We haven’t succeeded in reforming health care, or transforming it — which is my preference. Now, it appears that some members of Congress are very upset and uncomfortable and badly bruised by this healthcare debate. They went to their leadership and said, ‘We want to put off this debate about health care until a non-election year.’ I think that’s pathetic. When you get elected to a job you should do it, even if it means that you lose your job. You should be willing to take on tough issues. Most Americans, I think, understand how much is at stake here and want action. The fact that so many members of congress, as I’ve put it, are more concerned about their own job security than in ours, is part of the problem.

AT: And job security isn’t something you are worried about at the moment, not having one.

AR: I had a really rewarding job and I think I did it well. The point of getting power is not to keep it, it’s to use it to improve the lives of the people you represent. I think sometimes folks forget that. I think they get so comfortable in these positions of power that they forget why they sought them in the first place. Or they get seduced by the special interests that bankroll their campaigns. People say, ’Oh, this senator seems to be setting in quite nicely.’

I think that’s part of the problem. I’m not running for office so that I can settle into Washington’s country club. I think somebody needs to stand up and take on some of these entrenched interests, whatever the costs to your own career.

AT: But some folks would say this run is also costing your party.

AR: I don’t buy that argument at all, and I’ll tell you why. One, I think an election by definition is the most democratic thing in the world. Literally. Small ‘d.’

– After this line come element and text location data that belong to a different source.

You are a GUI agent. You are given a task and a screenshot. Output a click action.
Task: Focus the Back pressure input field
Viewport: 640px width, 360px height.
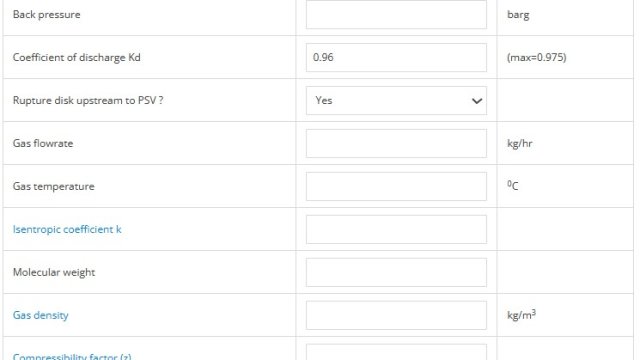click(x=396, y=14)
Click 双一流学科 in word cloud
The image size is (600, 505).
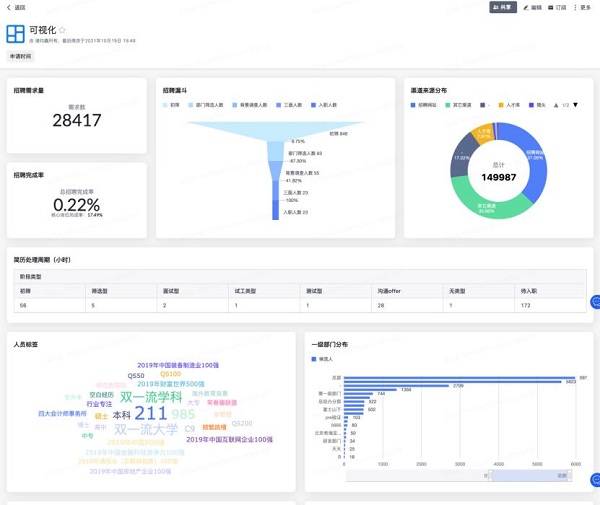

The governor filled a vacancy, which is his right, but there’s a million registered Democrats who’ve had no say in who the Democratic nominee should be. There are a million Republicans who haven’t had a say in who their nominee should be. . .

I also think a primary can strengthen the party, and I think it did in 2008. I think the president emerged stronger from that contest. I think a lot of people got engaged who otherwise may have sat it out.

The test depends on what kind of primary you run. I’ve taken pains to distinguish my candidacy without disparaging my opponent. I’m disappointed that the other team has chosen not to follow suit by characterizing me, prematurely I think, as a career politician. But I suppose if that’s the worst they can say about me, it’s not the end of the world.

I know this is the attitude of the Washington political culture: you circle the wagons, you protect incumbents, support everybody who is in office and avoid a primary at all cost. I think that may be good for Washington but it’s a pretty raw deal for the rest of us. I’m not entitled to serve in the U.S. Senate. I don’t think anybody is. This is a job that you actually have to earn and that’s what I intend to do.